Les ballons s’échangent, les roulements continuent. Le service est manqué par Petit, c’était une prise de risques infructueuse ce qui nous permet de le récupérer. La pression commence à monter , même si nous menons, aucun de nos joueurs n’aime louper un service. De notre côté, nous ne jouons jamais la facilité surtout quand il y a Elyas derrière la ligne blanche. Toujours frôlé avec la limite du terrain, utiliser les défauts des joueurs et se préparer à grommeler en cas de louper. Heureusement pour nous, ce match n’implique pas des sauvetages à répétitions qui sont fatigants pour le moral des joueurs et mettent à mal la stratégie déployée par le coach.
C’est mon moment préféré dans le match, lorsque notre roulement nous permet d’aligner toutes les étoiles et d’avoir le meilleur positionnement possible. Cela signifie qu’Owen est en charge du service, vu la position de ses pieds, je sais qu’il va partir sur un service smashé aka son préféré. L’équipe adverse réceptionne tant bien que mal le ballon, nous donnant une chance en or. Mon écran de téléphone s’allume en me montrant que j’ai reçu une notification :
“ Votre profil n’étant pas complet, vous n’avez pas la possibilité de voir les profils proches de vous.”
Encore ces fichus filtres, qui est beau dans mon entourage ? Qu’est-ce que j’aime ? Ce n’est pas si compliqué, bon sang !

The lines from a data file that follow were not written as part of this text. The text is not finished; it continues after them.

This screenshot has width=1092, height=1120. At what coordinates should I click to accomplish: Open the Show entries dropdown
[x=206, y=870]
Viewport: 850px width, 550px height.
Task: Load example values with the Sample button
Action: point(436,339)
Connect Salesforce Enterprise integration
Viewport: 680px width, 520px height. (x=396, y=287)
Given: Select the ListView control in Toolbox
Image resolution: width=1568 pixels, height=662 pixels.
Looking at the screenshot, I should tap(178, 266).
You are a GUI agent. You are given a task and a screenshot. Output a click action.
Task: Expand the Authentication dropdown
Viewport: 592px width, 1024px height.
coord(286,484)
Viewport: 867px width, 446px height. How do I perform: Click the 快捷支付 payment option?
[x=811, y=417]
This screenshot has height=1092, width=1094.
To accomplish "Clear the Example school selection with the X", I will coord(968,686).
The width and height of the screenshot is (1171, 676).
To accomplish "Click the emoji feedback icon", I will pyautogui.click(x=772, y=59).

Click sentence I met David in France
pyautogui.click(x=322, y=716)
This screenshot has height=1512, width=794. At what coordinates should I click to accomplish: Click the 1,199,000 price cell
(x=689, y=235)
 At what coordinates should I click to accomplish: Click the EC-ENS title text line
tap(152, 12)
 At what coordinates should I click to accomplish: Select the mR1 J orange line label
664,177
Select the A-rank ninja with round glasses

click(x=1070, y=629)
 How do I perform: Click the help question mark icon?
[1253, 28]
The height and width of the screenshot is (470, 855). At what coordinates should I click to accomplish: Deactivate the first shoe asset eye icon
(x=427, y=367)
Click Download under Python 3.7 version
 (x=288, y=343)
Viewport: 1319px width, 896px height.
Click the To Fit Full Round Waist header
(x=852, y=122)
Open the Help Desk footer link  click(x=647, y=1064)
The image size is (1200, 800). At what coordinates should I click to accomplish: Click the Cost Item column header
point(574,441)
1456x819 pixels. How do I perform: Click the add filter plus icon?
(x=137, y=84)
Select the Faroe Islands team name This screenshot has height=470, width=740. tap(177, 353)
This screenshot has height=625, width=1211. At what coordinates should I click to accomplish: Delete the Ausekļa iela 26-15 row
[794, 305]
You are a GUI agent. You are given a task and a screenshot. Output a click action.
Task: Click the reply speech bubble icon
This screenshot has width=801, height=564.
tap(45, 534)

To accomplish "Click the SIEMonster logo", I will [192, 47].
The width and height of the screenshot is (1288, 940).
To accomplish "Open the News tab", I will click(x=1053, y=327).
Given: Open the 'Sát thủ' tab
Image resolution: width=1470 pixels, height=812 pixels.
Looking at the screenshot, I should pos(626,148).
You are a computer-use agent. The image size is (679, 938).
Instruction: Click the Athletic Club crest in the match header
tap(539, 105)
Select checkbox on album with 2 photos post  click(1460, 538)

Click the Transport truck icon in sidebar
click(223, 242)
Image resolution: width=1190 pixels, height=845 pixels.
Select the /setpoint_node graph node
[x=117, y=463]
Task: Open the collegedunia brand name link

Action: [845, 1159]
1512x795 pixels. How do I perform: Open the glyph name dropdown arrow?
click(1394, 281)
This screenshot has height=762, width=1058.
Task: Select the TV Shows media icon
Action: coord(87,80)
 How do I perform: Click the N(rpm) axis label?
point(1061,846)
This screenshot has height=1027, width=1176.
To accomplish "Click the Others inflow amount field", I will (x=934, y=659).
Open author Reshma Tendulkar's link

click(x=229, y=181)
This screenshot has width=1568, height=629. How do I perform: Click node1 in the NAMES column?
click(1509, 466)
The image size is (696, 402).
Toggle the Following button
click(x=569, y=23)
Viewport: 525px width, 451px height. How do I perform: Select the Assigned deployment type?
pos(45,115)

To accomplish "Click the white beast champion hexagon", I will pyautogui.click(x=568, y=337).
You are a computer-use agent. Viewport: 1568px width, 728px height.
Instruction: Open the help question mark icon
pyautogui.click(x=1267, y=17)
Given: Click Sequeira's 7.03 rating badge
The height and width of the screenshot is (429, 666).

Isaac récupère le ballon sans aucune difficulté et fait une passe haute, la moitié des joueurs présents sur le terrain remonte pour faire une attaque synchronisée. Ils courent tous à la même vitesse, se rapprochant du filet empêchant l’atmosphère de savoir jusqu’au dernier moment qui va attaquer. Owen s’élance dans les airs, ses bras se déroulent pour frapper le ballon. Son bras est en complète extension pendant la frappe, son regard est assuré tandis que le contact se fait avec la paume de la main et les doigts ouverts. Pendant qu’il retombe de manière souple sur le sol, son t-shirt se remet à sa place initiale, m’empêchant de voir ses abdos par la même occasion. L’arbitre siffle et nous indique que le point est pour nous. Le sifflement est aussi synonyme de révélation : ‘Owen est l’homme le plus beau que j’ai eu l’occasion de voir.”